A recent CHIME survey shows that a majority of health systems are either currently migrating their EHR to cloud, already managing their EHR on cloud or accelerating their use of cloud technologies signaling that the industry is well beyond the early adopter phase of EHR to cloud migration.
At EHC, the organizations we work with are moving to cloud for various reasons – exiting the data center business, move infrastructure and application management to a partner to reclaim their staff’s resources, shifting to an OPEX model for more predictable outcomes, improve security & resilience, and position themselves to take advantage of next-generation cloud and EHR vendor technologies. The use of artificial intelligence to enhance both clinical & business outcomes is showing up in real, measurable ways across the industry. In recent trade shows, Epic® has demonstrated their investment in AI by giving health systems the ability to embed AI directly in their workflows, leverage chatbots, and deploying their next generation analytics solution, Cogito Cloud, which is based on Microsoft Fabric.
At Epic’s UGM conference this year, the main theme was AI – using it to maximize your existing investments, using it to improve existing clinical workflows, and using it to rationalize applications and vendors among many other use cases.
While AI has delivered valuable business and clinical outcomes like increasing revenue through automatic schedule backfilling, reducing clinician burnout through automated workflows, reducing claims denials, and improving patient care through predictive patient risk scoring, it has also exposed problems with how health systems have managed and organized their data up to this point.
The problem: fragmented, poorly structured data on legacy, on-prem technologies severely limits the ability to adopt AI and generate trusted outputs.
EHC’s Data Services organization provides a roadmap, infrastructure foundation, data pipeline deployment, use case implementation, agent development, and governance to help health systems go from AI readiness to measurable outcomes.
Here is how we guide clients through their data roadmap.
1. Infrastructure Modernization
Data sources must reside next to the data warehouses and AI tools that you will use. To do that, your data sources must be in the public cloud where these tools live. This requires migrating off legacy, on-prem technologies and reducing on-prem dependencies where possible.
CAPEX-heavy data center models often lack governance and transparency, which leads to IT teams spinning up additional databases, provisioning more storage, and eating up compute on servers supporting critical workloads. Over time, this creates a messy web of hundreds of databases with undocumented dependencies and downstream impact to mission-critical SLAs, like missed ETL times.
The first step of AI readiness is untangling this web through database rationalization, re-platforming, and data migration to newly built cloud systems.
2. Data Organization
Now that your systems and data are migrated to cloud, you can manage and organize your data in ways that aren’t possible on-prem. Rather than manage hundreds of databases residing on a single box without granular monitoring, you now have the ability to manage and monitor databases down to the resource level using cloud-native monitoring and governance tools. Simply put – this level of control and visibility is not possible in an on-prem model.
This new level of control and visibility allows you to organize your data to ensure that it remains compliant, secure, and only the data that you want is streaming to data warehouses where AI can do its job.
The governance associated with this, like compliance tooling, FinOps, tagging, data lineage, data masking, and monitoring that was set up during the initial cloud foundation deployment is critical for data organization.
3. Data Mobility
Once you have modernized your infrastructure on public cloud systems, rationalized duplicative environments, untangled your web of dependencies, and organized your data, the deployment of data pipelines to ensure your data can move between source and target in a compliant, secure, and performant fashion that meets organizational SLAs.
This is what enables your data to move from source systems (i.e.

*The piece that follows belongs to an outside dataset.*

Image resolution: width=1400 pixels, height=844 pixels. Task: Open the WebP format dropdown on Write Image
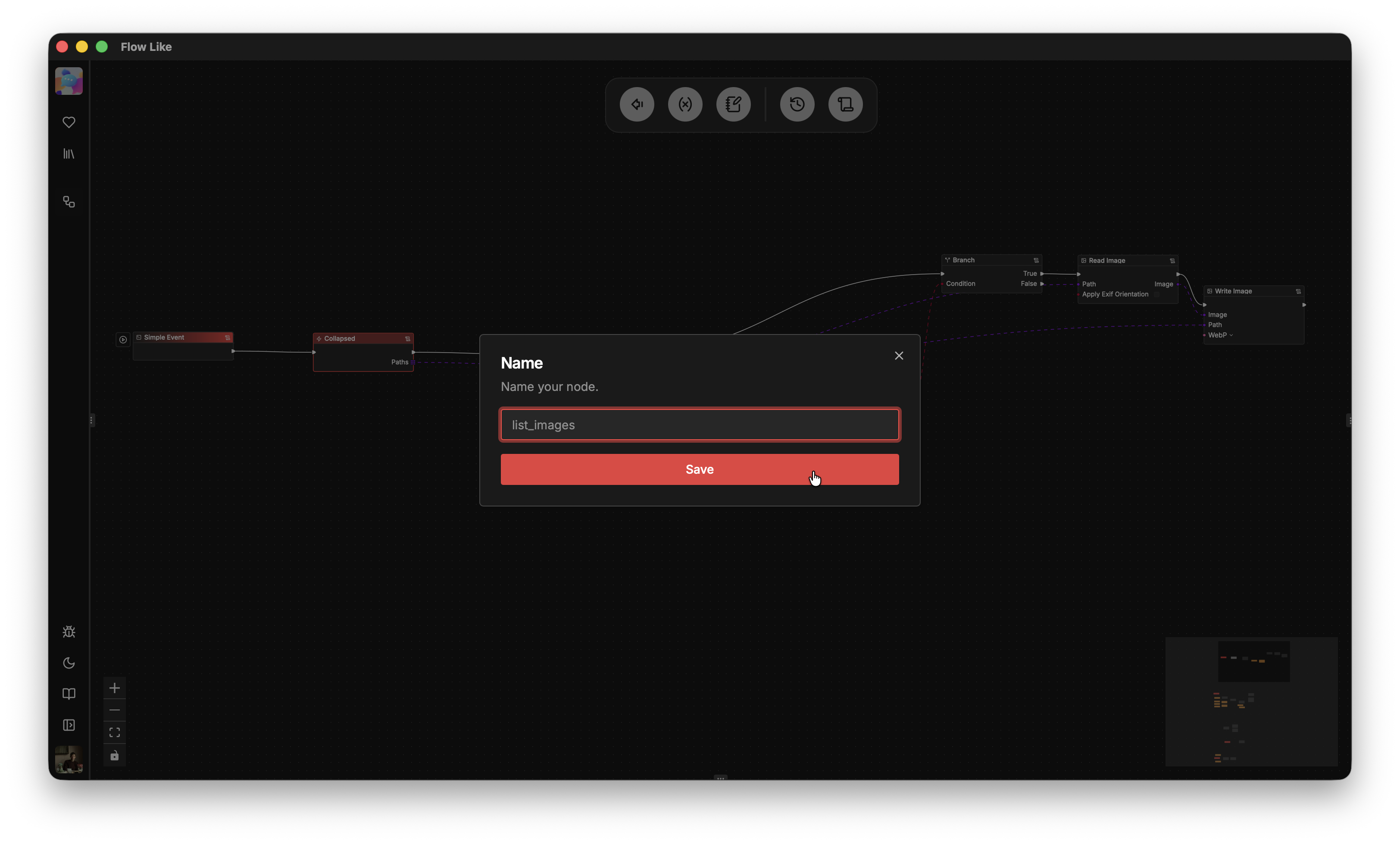click(x=1220, y=335)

EHR, clinical apps, HR app, finance apps, etc.) to the target systems (i.e. data warehouses, data lakes, etc.) where AI can be layered on to provide measurable outcomes.
4. AI Adoption
This is the fun part – using AI tools and models to solve your objectives.

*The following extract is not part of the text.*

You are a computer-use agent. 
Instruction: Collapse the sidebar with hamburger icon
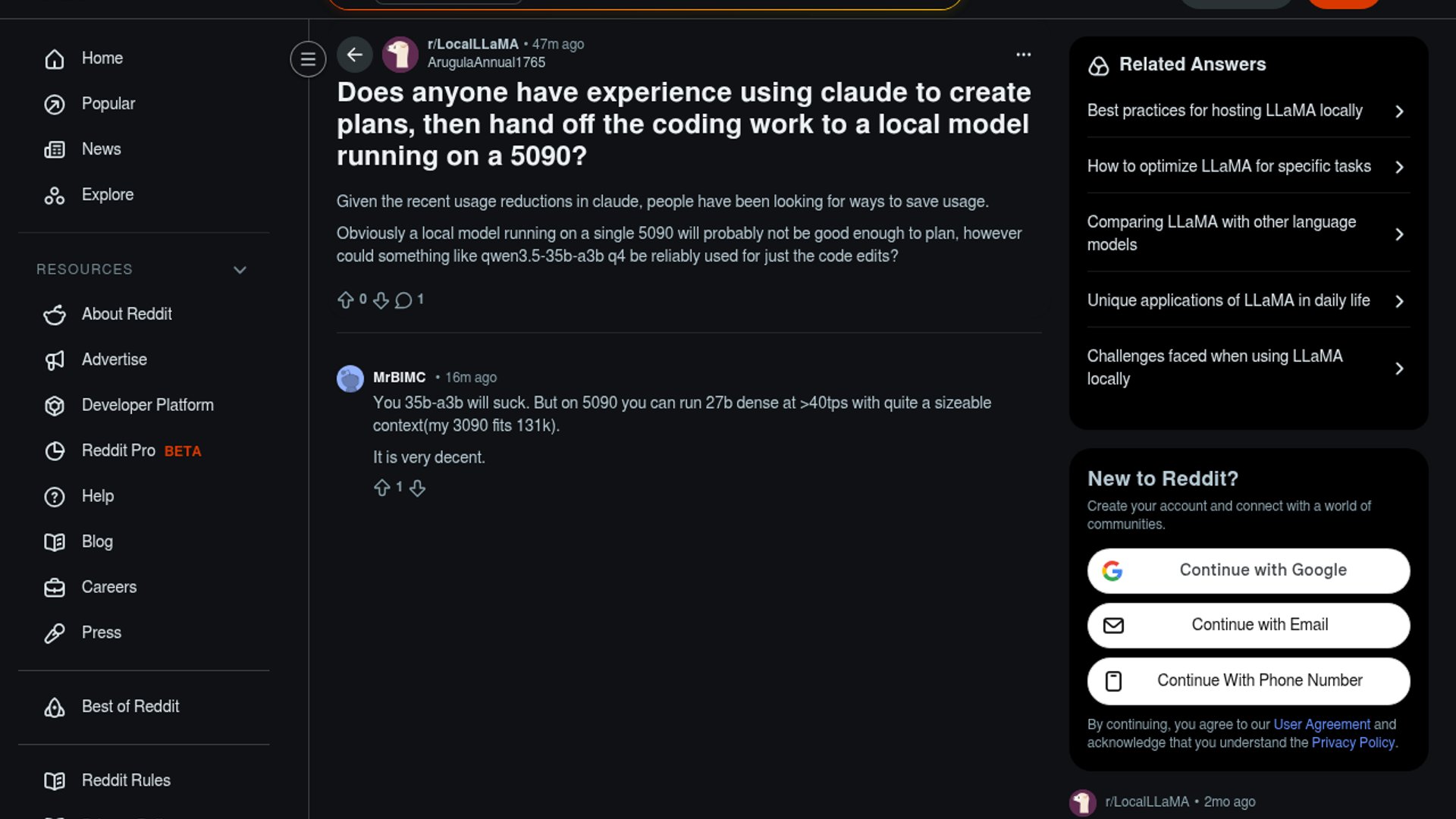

It is important to first document business or clinical issues that you are solving for, like some of the examples mentioned at the beginning of this blog.
Once you have organizational alignment on what you are solving for, you can decide if you want to create and train your own models or leverage out of the box, proven models from organizations like CloudForce and their NebulaONE product. Public cloud vendors also provide native agents and tools that can easily plug and play into your environment.
5. Outcomes
The outcomes are measurable and powerful. If infrastructure is modernized effectively, you can organize your data to adopt AI in a trusted fashion, and if the organization is aligned on the problems you are solving for, you can choose the proper AI tooling to solve your problems. Then you can watch your revenue increase, attrition rates decrease, and patients become safer and healthier.
Like any major digital transformation, it all starts with a well-documented plan and alignment in the problems for which you are solving.
Health systems across the nation are striving to adopt next-generation cloud technologies, but significant foundational and readiness work is required for successful adoption. The foundational work can take years, which is why most organizations are starting now.